Yesterday, I went in for my third Taxol chemo treatment, and my white blood cell count was too low. I was given hydration and instructed to come back Monday for a blood transfusion and an immunity shot. I did not receive chemotherapy which makes me feel two ways. One, having chemo every week has been hard so I’m grateful for the break to boost my body. Two, I am upset because not doing chemo means I still have ten instead of nine treatments left. With a low WBC count, I have to stay home and avoid crowds this weekend to reduce the risk of getting sick. I understand, and I’m grateful for the doctors and nurses who have my best interest in mind, but I’m also irritated by the reminder that I am not in control of what’s going on here. Unable to do chemo has caused lots of emotions and existential thoughts to pass through me today. I keep ricocheting between being patient with the journey and being fed up with the journey. I want so badly to be normal again. I want to wake up with an appetite and a desire to drink coffee and eat. I want to be able to taste my food. I want to brush my hair and feel it fall against my back. I want to go to the gym and break a sweat. I want to dance full out. I want to have a day where my energy is lasting, and I am able to do many things without taking a nap. I want to drink a glass of wine, maybe two.

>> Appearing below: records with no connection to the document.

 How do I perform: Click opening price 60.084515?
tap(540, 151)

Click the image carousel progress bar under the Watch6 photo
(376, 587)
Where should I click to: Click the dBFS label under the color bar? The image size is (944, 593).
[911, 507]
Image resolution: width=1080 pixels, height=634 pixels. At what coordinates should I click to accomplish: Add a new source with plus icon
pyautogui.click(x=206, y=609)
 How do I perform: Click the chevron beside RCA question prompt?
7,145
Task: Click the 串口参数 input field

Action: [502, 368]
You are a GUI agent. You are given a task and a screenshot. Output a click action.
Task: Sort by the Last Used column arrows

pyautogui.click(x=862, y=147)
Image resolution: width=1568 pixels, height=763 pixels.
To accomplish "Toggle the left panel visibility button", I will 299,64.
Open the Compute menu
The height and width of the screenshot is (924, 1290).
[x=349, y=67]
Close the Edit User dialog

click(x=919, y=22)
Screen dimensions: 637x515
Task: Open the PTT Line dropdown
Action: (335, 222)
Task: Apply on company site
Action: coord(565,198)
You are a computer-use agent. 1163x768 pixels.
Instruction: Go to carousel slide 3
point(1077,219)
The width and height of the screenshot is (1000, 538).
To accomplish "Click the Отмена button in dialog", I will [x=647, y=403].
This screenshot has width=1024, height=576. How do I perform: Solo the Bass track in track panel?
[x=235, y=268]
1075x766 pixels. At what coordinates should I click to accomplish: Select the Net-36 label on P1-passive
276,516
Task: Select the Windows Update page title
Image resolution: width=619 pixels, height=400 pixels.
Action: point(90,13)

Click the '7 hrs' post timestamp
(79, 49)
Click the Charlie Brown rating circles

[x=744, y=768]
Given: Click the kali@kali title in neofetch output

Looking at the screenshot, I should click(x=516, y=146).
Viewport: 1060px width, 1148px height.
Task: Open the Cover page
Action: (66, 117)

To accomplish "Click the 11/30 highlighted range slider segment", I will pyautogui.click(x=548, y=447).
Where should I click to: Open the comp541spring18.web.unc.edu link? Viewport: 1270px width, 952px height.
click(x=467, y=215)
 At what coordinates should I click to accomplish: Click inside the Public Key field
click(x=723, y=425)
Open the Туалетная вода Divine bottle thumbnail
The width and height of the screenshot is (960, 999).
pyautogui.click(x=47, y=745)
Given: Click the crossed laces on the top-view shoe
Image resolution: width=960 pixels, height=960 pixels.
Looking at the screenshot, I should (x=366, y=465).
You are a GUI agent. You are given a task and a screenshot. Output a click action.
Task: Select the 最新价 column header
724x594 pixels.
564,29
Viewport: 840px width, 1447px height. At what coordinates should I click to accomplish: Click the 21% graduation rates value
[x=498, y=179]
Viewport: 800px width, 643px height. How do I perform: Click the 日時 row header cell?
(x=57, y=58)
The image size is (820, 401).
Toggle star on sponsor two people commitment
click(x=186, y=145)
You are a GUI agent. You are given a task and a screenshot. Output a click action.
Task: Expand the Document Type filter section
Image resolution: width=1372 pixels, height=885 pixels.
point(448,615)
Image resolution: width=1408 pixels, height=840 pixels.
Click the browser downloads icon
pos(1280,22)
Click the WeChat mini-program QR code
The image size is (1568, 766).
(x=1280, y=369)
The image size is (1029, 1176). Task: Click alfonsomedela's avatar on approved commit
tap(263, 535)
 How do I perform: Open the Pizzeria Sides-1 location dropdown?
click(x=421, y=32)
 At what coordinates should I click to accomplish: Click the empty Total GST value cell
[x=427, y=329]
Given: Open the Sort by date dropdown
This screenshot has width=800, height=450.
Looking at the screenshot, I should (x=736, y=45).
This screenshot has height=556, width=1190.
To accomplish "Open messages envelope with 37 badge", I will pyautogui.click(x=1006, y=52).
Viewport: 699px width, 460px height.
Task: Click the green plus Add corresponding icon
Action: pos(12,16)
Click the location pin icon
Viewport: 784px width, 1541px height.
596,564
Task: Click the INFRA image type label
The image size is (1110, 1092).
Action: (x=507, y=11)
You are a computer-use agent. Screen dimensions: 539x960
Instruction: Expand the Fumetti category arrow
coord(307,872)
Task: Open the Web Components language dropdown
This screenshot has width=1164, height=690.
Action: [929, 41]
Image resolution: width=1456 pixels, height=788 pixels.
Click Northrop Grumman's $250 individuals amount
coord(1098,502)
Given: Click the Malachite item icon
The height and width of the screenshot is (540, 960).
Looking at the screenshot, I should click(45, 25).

Instead, I’m stuck in a series of days that are dominated by the effects of the very treatment that is saving my life. I miss Estee before cancer; yet I don’t want to go back. I can go only go forward.
So … I find myself being lulled into these trances where I honestly could not tell you what is happening. I just stare and wonder how I got here. How did I end up with cancer? Then, I snap myself out of it because I will never know this answer. This type of thought pattern isn’t healthy. I’ve reached a point where crying is more of a physical reaction to the stress because my emotions are drained. Unlike when I was a little girl and crying served as an end to something sad or bad, crying is just a relief from my daily fight to not lose my mind. I’ve started taking baths, and a very strange thing happened moments ago. I was in my bath, and I decided before I drained the water that I wanted to use a washcloth to clean the sides of the tub. A long, single strand of black hair caught my eye in the water, and I stopped. Where did this hair come from? How did this hair get here? I used to be surrounded in my hair, and I was notorious for leaving strands everywhere. I forgot what it felt like to find loose strands. I closed my eyes and I smiled. I grabbed the hair and held it oh so delicately as I studied its color, length, and smoothness. This hair reminded me that although I am changing, the old Estee is still here. She never left. Things may be different now, but she can … I can persevere.